Условие задания:
Ответьте на вопросы по фрагменту документа.
1. Кем, согласно сноске, были переведены те же строки?
2. Каким блеском, по словам сноски, отличается этот перевод?
3. Кем, согласно последнему абзацу, не обязательно должен быть всякий композитор?

Фрагмент документа:
= = = = =

Для читателя-современника (Статьи и исследования) - Страница 105
Паладинский мой плащ весь блистал серебром,
Изливал я сладчайшие чувствия.
Но ведь странно, вот и теперь, как гожусь
Уж не в рыцари больше, в медведи я,
Все такой же безумной тоскою томлюсь,
Словно прежняя длится комедия 1.
1 А. К. Толстым те же строки были переведены с чисто гейневским блеском:
И мантии блеск, и на шляпе перо,
И чувства - все было прекрасно.
Но вот, хоть уж сбросил я это тряпье,
Хоть нет театрального хламу,
Доселе болит еще сердце мое,
Как будто играю я драму.
И в то же время не всегда хорошие переводные стихи и проза самого известного писателя оказываются хорошим переводом. Это, к сожалению, далеко не всем ясно, хотя как будто ясно, что не всякий композитор обязательно должен быть хорошим дирижером или даже исполнителем, особенно не своих произведений. Чувство действительности, сюжетная выдумка, композиционное мастерство, умение оживить слово - все это свойства каждого оригинального поэта. Зато чутье чужого стиля у него может быть не так развито. Ведь поэт или свободно выбирает стиль, пристраиваясь к готовым традициям, или сам (иногда и непроизвольно) создает свой стиль 1.

= = = = =

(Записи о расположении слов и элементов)
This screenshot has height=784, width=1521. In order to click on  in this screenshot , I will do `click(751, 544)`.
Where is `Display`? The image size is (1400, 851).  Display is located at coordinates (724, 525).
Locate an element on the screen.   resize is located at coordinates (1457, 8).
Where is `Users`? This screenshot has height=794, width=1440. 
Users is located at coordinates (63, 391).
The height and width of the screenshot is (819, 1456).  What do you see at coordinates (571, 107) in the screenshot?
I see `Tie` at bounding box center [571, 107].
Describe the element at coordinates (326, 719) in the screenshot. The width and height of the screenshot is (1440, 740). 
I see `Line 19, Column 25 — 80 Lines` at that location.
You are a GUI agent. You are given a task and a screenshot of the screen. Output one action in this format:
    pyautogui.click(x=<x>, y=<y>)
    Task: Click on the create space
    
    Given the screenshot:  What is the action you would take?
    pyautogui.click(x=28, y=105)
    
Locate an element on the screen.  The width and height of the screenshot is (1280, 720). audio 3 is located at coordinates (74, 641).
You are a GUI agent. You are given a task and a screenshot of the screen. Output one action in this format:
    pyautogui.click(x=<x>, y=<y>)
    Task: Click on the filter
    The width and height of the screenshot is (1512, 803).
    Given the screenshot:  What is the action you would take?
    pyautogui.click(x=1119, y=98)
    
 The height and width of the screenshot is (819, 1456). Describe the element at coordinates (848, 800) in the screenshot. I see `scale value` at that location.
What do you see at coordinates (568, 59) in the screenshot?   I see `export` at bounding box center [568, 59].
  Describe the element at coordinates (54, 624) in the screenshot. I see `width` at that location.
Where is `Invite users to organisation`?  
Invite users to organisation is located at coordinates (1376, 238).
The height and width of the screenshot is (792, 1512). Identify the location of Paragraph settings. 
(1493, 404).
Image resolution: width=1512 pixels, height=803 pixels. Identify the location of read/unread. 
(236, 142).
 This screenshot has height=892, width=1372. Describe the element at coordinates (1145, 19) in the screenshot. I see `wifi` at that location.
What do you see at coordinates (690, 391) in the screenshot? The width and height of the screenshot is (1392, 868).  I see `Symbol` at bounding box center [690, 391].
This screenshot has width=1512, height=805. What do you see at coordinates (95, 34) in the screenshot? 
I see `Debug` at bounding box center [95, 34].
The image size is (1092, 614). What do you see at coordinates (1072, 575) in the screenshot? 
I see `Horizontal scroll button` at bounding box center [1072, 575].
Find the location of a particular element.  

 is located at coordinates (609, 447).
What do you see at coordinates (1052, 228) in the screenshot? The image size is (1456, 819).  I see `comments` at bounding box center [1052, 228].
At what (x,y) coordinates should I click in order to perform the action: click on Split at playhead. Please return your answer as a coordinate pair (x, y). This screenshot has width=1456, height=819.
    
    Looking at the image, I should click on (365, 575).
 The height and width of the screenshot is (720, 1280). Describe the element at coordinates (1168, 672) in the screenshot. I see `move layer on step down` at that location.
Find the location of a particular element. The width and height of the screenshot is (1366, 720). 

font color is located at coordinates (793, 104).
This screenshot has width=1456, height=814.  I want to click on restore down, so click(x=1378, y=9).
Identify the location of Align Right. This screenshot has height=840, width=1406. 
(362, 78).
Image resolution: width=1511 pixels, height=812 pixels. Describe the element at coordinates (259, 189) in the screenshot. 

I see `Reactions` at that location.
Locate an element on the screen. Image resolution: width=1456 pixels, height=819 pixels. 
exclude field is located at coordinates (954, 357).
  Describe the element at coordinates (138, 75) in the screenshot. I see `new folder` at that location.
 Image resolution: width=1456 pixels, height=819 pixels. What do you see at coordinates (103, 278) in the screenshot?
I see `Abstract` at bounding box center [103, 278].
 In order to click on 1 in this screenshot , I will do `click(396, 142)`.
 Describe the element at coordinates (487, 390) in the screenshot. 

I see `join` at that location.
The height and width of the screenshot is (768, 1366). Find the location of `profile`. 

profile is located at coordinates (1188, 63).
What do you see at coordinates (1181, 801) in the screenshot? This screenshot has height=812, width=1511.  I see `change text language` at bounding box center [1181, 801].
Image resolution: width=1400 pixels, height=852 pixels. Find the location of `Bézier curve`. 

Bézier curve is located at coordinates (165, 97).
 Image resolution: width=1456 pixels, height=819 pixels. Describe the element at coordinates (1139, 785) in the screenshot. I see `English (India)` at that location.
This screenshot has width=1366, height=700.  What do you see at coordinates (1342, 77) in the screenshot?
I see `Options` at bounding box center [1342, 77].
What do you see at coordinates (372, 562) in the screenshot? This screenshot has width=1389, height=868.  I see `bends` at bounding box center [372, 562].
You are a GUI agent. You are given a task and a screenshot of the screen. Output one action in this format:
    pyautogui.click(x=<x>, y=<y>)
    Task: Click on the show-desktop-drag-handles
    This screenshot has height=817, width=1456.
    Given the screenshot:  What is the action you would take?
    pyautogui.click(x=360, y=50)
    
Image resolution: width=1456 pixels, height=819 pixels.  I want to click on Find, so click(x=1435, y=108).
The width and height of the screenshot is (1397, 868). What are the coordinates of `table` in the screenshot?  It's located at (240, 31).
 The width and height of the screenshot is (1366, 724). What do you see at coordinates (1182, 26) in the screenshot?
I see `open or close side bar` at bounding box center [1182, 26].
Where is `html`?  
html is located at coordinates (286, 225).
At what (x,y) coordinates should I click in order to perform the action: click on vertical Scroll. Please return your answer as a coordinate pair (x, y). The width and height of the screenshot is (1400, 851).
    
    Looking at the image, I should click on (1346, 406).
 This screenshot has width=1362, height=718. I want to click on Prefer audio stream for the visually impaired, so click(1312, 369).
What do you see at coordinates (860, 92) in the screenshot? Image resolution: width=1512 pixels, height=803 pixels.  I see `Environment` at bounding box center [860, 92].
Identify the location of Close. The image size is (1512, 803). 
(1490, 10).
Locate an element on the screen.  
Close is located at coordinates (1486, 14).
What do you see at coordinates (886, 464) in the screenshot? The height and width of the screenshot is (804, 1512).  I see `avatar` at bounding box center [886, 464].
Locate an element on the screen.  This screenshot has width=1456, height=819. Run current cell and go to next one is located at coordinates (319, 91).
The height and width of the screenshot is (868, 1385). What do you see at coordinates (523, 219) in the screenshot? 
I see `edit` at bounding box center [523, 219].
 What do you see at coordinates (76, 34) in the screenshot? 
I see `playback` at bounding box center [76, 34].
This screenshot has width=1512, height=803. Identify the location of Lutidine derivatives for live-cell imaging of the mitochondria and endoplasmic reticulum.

= = = = =

Решение:
1. А. К. Толстым.
2. Чисто гейневским блеском.
3. Хорошим дирижером или даже исполнителем, особенно не своих произведений.